Bob Beck wrote:
Try this.
We used to do this, but perhaps prematurely. I've now killed several of
the nfs bugs this used to tickle.
This lets you make more effective use of your larger buffer cache, if
you are using it for lots of small files (like /usr/src, and the like)
since you can cache more than the default of about 5000 odd files with
the old code since you'd run out of vnodes and start recycling them.
Please let me know if you see any problems, or if you notice
speedups/slowdowns with this on things you like to do.
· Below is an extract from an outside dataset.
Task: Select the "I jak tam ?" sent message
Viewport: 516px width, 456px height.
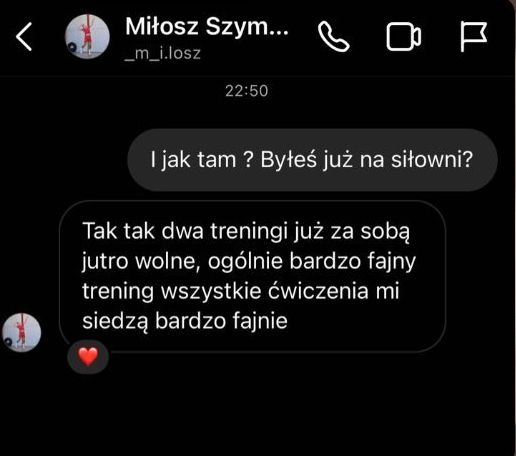Action: (x=312, y=160)
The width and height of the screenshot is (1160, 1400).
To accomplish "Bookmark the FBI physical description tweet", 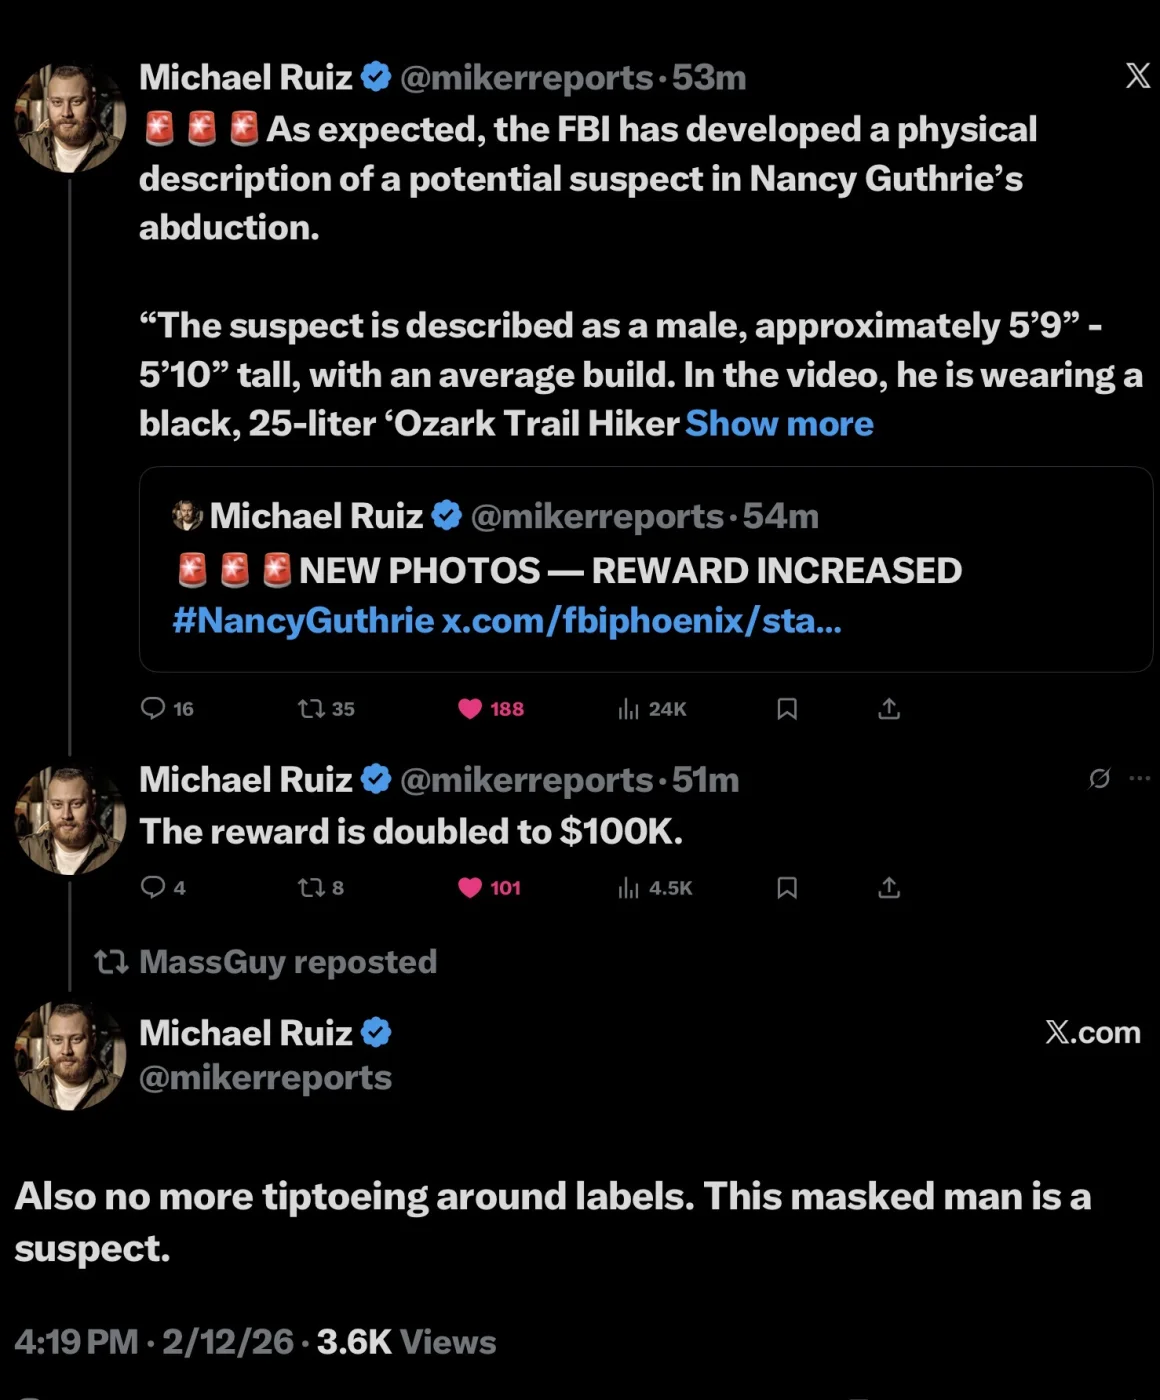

I have a one-gig machine which have no issues at all, it gets something like 57k vnodes and stays there, having been pushing it for a day without issues, then I tried it on my 2G ram laptop, got somewhere over 107k vnodes and it hung. I was in X11 so no cookie for me from ddb>, but I'll redo the tests later tonight when I dont need my machine for a 60G fsck session or two.

Both run bufcachepercent at 90.

dmesg first machine
http://people.su.se/~jj/obsd/dmesg.1g
dmesg second machine
http://people.su.se/~jj/obsd/dmesg.2g

I cant say if the extra gig ram is the "obvious" killer here, the first machine is a desktop and has scsi, the second a laptop with sata but I gather the desktop 1G ram makes the kernel limit to 50k+ vnodes instead of 100k+ and perhaps that makes the first machine survive it.